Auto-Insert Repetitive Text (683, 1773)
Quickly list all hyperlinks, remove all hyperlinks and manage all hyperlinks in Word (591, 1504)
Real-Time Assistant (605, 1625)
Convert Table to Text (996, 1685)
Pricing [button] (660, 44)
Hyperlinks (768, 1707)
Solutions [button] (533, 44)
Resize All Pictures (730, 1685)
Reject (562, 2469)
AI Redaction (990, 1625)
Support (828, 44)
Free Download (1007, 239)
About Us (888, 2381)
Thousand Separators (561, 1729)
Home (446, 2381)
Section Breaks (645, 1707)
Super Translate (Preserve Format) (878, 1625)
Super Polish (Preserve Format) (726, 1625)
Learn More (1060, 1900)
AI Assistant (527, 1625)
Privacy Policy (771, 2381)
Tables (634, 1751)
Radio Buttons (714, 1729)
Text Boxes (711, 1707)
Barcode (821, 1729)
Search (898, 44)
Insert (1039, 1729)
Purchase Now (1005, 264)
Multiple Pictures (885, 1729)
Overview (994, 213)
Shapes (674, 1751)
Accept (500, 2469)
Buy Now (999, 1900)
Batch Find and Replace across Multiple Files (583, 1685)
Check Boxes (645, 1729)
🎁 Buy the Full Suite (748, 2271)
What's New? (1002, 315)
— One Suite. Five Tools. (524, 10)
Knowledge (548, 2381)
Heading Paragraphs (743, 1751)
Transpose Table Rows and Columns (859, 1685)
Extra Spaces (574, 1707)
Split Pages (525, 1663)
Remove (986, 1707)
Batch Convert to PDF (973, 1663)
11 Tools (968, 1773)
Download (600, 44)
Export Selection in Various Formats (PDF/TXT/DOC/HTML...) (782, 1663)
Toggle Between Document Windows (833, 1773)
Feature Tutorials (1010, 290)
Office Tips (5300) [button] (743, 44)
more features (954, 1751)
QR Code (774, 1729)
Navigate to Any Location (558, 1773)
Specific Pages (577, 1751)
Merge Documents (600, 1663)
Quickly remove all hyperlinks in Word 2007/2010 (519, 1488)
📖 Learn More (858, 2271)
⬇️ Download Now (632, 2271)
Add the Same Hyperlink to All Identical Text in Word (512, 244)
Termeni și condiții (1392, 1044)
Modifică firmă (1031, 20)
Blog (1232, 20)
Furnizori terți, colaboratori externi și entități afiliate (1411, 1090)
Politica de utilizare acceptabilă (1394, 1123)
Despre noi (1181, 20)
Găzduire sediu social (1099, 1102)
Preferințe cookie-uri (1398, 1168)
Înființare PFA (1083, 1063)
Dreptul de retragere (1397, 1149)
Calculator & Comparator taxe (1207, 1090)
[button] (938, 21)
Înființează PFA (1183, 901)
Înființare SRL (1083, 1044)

**Exercise prompt:**
Count the lines in the preceding entries that contain the string "Word", and state only the resulting number.

**Exercise output:**
3